Task to carry out: Word for word, return the lines from the start of the entries below through the line that has "Given: Tap the Weight chart title".

Source material:
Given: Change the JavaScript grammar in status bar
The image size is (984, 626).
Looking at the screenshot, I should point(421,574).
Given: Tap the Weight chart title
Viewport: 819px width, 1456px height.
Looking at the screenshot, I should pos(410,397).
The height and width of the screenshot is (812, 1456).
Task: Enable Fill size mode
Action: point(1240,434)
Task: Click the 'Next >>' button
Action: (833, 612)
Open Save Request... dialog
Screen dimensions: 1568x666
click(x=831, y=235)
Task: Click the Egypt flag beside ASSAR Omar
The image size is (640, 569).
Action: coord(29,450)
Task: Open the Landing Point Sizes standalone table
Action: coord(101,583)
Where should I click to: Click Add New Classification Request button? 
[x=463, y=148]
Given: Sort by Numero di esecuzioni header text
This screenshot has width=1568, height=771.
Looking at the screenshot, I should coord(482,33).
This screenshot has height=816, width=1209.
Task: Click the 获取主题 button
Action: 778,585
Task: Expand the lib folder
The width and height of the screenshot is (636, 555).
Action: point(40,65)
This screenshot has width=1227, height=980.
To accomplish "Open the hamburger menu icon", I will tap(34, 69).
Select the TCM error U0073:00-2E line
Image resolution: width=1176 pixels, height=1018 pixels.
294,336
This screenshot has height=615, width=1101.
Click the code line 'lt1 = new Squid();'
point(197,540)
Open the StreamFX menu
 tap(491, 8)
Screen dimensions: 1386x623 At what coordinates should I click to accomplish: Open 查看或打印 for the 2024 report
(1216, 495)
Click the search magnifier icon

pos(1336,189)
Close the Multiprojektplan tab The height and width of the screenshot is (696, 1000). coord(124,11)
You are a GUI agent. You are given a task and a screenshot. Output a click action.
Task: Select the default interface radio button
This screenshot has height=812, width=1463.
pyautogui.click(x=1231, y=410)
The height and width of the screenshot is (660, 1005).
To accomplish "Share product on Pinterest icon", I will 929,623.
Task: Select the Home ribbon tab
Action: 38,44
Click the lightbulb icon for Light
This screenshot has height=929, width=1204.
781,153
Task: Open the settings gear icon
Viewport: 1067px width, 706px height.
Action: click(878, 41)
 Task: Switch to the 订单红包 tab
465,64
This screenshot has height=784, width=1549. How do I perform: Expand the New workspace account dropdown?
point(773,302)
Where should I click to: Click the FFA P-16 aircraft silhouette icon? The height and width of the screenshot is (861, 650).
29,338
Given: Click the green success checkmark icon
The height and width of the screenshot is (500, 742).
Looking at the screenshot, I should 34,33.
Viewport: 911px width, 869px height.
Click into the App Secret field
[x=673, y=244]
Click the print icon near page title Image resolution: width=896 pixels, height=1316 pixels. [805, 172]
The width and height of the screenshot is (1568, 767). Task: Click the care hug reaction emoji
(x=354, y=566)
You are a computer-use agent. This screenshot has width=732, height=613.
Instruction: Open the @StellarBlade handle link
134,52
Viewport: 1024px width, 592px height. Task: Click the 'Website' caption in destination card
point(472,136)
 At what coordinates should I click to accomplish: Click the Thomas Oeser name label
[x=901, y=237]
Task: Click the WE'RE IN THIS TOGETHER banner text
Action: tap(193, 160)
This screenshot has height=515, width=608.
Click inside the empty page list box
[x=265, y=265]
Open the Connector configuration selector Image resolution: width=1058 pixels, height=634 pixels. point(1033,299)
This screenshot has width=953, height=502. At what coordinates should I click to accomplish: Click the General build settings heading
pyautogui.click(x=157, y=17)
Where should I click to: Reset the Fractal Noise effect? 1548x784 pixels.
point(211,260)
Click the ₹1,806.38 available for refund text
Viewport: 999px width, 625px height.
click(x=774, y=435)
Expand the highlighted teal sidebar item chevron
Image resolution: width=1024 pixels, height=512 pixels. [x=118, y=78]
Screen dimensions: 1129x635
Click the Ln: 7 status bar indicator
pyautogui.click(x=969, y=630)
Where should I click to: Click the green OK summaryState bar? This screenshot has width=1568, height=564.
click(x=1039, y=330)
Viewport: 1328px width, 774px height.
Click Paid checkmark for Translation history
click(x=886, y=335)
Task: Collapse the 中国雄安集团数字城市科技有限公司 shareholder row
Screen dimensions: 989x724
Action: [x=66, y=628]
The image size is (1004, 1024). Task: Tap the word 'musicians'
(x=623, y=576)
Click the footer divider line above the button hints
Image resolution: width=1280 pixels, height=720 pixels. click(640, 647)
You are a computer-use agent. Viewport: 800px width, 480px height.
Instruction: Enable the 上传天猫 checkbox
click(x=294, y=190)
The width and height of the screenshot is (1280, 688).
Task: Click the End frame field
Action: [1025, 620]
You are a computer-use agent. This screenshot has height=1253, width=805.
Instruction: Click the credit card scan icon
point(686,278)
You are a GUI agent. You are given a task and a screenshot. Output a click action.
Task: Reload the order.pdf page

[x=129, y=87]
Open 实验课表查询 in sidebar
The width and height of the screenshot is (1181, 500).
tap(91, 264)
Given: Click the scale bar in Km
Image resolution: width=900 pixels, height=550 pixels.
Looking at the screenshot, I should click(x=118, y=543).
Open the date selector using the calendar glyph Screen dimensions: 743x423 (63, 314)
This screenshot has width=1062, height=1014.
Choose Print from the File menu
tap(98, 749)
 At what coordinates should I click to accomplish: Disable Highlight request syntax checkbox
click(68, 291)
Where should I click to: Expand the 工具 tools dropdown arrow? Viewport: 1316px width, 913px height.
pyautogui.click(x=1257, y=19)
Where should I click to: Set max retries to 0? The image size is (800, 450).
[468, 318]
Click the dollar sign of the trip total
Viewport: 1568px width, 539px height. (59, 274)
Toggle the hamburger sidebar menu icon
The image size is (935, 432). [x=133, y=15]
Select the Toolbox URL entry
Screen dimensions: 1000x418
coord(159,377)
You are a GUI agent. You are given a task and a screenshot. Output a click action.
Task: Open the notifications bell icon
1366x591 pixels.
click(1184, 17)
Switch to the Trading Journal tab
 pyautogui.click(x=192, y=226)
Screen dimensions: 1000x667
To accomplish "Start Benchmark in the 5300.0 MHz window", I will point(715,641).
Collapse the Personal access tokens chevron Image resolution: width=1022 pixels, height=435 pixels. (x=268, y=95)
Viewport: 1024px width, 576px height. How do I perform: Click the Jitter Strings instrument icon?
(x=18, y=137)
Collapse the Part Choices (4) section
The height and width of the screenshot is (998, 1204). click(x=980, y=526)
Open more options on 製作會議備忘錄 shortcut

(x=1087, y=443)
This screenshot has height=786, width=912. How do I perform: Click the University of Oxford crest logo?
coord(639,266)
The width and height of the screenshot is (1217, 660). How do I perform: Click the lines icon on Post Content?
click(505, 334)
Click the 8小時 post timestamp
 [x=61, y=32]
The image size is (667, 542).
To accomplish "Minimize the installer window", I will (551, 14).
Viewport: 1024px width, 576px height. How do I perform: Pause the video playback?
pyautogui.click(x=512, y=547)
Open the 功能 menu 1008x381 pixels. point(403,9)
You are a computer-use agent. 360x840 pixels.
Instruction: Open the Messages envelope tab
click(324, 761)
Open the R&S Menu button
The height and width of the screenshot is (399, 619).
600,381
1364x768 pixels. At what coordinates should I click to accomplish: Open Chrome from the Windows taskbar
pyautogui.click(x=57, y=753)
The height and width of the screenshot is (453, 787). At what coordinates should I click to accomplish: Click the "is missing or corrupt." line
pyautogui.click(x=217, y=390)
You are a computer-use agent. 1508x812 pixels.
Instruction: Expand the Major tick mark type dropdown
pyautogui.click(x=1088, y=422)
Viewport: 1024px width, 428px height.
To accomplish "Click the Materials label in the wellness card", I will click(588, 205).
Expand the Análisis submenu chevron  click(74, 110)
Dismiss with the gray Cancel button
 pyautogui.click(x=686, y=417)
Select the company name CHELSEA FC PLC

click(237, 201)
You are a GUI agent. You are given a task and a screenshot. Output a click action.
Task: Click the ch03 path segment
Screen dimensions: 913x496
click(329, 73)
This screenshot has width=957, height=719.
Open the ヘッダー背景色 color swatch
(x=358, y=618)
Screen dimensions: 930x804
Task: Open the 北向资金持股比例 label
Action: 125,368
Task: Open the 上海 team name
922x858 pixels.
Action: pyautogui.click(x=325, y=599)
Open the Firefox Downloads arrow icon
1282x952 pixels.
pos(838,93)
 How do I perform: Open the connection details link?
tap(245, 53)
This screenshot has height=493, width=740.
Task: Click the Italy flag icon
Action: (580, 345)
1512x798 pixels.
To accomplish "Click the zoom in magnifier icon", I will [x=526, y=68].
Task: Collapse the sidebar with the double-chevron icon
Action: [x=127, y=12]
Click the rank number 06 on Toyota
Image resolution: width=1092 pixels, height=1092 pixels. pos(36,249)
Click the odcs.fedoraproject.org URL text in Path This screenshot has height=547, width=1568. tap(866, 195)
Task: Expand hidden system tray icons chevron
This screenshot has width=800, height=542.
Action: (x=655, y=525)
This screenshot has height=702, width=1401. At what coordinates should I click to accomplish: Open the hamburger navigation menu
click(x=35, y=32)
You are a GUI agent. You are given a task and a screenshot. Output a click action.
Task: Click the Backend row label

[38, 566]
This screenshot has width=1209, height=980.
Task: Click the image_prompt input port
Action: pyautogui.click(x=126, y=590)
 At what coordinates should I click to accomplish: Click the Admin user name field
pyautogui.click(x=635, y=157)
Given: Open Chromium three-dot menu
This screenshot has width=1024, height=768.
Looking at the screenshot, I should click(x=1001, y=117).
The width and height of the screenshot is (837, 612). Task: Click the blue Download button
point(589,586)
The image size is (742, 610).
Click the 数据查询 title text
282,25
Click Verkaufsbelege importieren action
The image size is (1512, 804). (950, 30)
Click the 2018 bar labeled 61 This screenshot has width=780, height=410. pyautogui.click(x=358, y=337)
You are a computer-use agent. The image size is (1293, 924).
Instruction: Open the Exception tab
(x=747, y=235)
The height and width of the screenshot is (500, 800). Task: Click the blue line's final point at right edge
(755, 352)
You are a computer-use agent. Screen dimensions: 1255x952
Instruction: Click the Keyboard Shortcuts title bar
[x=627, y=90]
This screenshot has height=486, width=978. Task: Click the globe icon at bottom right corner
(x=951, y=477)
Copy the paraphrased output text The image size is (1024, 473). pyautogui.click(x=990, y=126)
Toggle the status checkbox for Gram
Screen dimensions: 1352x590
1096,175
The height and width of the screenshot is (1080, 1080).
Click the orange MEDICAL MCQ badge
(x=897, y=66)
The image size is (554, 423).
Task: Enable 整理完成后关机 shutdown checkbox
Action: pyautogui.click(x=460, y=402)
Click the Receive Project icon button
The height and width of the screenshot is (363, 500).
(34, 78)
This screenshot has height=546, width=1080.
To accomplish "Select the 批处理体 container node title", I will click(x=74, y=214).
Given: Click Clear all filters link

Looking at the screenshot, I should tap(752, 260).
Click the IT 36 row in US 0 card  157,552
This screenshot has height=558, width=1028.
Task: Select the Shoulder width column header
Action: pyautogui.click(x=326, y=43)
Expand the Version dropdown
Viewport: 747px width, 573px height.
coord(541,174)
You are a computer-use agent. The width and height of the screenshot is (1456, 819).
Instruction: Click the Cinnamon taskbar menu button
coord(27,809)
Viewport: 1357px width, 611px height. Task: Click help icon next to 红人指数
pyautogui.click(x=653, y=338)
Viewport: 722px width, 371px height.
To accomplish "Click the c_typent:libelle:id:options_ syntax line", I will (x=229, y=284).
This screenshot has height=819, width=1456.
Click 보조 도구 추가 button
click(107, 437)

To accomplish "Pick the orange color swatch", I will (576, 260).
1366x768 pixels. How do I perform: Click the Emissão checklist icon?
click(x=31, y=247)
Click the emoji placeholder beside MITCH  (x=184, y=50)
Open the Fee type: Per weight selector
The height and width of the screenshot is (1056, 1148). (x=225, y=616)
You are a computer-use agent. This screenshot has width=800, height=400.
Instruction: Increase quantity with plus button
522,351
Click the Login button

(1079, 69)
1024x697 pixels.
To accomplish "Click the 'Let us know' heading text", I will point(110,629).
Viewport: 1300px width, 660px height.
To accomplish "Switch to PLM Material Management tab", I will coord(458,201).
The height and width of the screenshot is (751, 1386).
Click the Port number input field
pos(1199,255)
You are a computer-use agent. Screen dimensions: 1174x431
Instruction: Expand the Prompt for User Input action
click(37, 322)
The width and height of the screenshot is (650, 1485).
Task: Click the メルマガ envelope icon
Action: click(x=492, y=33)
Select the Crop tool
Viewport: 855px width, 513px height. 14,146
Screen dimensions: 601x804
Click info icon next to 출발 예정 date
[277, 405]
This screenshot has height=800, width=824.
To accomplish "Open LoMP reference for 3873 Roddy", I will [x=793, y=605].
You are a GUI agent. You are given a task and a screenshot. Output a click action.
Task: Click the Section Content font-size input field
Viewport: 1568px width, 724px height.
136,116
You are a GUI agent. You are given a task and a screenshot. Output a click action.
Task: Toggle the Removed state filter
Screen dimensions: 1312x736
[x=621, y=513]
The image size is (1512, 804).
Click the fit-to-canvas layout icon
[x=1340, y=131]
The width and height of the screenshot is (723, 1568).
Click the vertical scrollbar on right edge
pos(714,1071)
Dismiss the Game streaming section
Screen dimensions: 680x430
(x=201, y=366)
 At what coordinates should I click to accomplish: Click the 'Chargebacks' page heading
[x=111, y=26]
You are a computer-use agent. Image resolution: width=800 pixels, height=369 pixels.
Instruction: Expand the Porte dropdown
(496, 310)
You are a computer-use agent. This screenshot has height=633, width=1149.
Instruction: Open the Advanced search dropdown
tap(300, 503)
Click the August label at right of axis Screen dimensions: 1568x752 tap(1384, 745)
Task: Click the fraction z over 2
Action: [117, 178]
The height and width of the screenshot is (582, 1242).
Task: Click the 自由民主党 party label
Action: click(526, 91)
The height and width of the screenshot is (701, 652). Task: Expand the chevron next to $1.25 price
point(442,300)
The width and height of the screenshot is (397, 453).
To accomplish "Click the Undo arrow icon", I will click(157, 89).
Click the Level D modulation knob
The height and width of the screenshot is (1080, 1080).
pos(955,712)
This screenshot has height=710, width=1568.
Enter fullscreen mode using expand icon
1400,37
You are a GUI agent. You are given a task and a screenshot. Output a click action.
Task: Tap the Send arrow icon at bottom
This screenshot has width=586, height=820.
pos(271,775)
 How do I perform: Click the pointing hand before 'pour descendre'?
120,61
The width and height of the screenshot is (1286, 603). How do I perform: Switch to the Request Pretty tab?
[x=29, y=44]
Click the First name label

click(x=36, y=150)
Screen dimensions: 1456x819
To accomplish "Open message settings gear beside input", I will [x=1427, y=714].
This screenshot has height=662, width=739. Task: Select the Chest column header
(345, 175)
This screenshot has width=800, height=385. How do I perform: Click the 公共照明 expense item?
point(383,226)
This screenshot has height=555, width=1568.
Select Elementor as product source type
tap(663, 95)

Solved exercise:
Given: Change the JavaScript grammar in status bar
The image size is (984, 626).
Looking at the screenshot, I should point(421,574).
Given: Tap the Weight chart title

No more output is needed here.